Tracing a band's influences doesn't always follow or equate to the band's own sound. That being said, listening to Sweet Cobra's Forever is a direct window into the band's lasting influences. Playing like a raucous `80s hardcore band like Born Against trying to cover "Paranoid" or "Symptom of the Universe" by Black Sabbath, Sweet Cobra's music is a punishing, straightforward barrage of hard riffs and dark imagery.
Steeped in sweat are the call-and-response style vocals of "Road Born Orphan" and the driving pulse of faster tracks like "Fucking Fertilizer" and "True Crime, True Criminal." But Sweet Cobra's specialty is taking simplistic riffs and playing them over and over again until they've driven them into your skull like a hammer and nail, convincing you that somehow they've played their guitars so hard that they magically transformed into some sort of doom/drone metal monster.

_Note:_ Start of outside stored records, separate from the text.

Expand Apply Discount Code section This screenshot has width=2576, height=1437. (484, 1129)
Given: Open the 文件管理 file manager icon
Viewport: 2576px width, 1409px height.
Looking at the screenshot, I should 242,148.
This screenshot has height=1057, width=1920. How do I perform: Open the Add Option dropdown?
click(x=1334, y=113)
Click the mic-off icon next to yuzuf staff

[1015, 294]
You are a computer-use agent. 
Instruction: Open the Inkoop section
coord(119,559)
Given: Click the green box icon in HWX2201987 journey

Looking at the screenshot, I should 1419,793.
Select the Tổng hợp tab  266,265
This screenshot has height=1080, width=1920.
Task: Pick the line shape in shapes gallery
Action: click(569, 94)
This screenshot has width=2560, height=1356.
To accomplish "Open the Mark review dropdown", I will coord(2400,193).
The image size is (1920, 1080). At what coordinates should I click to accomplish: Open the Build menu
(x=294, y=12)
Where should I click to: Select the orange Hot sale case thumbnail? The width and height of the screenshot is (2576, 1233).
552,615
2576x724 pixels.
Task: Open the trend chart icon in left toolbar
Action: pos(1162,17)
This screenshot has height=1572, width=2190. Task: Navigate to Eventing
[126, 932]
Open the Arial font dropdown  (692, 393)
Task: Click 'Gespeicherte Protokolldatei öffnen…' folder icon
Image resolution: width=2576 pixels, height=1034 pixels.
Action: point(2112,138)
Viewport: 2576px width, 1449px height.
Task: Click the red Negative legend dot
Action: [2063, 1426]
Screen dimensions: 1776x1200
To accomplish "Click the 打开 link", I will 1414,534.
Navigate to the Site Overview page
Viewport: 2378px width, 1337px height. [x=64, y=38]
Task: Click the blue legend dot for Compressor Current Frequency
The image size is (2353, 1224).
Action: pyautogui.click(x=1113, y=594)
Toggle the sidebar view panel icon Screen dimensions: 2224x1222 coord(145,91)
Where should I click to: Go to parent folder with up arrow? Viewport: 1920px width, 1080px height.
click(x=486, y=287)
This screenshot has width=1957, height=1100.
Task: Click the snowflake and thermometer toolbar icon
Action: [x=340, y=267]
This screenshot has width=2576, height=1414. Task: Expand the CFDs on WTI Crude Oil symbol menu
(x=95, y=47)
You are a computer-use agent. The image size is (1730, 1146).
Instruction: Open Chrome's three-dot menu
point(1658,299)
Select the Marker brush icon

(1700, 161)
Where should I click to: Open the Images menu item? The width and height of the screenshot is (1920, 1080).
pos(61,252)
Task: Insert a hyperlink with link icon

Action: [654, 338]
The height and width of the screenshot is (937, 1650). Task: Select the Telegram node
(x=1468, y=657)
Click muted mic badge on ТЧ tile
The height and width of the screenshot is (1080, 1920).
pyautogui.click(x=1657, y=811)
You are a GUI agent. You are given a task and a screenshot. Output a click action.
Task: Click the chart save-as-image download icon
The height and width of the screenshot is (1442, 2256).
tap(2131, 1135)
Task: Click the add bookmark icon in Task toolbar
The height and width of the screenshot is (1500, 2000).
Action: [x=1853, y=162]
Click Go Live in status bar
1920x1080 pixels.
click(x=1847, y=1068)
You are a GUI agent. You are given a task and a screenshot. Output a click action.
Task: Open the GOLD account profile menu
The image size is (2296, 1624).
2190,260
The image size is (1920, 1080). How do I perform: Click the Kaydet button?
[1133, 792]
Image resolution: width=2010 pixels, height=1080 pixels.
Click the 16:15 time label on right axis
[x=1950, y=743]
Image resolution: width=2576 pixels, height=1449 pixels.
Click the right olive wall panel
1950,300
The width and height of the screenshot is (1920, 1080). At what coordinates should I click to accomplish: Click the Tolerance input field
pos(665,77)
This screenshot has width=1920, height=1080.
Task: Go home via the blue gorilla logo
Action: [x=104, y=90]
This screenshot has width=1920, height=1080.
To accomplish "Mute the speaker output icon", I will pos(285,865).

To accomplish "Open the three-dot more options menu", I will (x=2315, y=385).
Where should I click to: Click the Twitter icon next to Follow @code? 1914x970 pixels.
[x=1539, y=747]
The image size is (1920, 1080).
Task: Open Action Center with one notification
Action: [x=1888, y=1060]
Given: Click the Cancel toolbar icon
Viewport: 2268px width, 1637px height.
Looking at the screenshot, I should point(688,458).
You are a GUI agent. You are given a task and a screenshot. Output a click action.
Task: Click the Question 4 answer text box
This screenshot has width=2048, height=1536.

And such is the power of the song "Jackals & Arabs." It starts with a moderate driving drum beat that carries the song into a brooding drone that takes hold and puts you under the spell of Botchy Vasquez' single-note gruff shouting.
Let's clear something up here. The key Sweet Cobra experience everyone should be vying for is catching the band play live. Watching these dudes pound the shit out of the stage is an experience. No matter how awesome people say these dudes are, on stage they are working out some serious aggression issues. Symptoms may include repeatedly slamming the microphone into the ground and screaming so loud you can almost hear his voice over the guitars and dead eyed stares of reckless suffering directed towards the back of the room.
The band's last album, Praise, didn't exactly capture the essence of the band's live performance; Forever does. And with panache.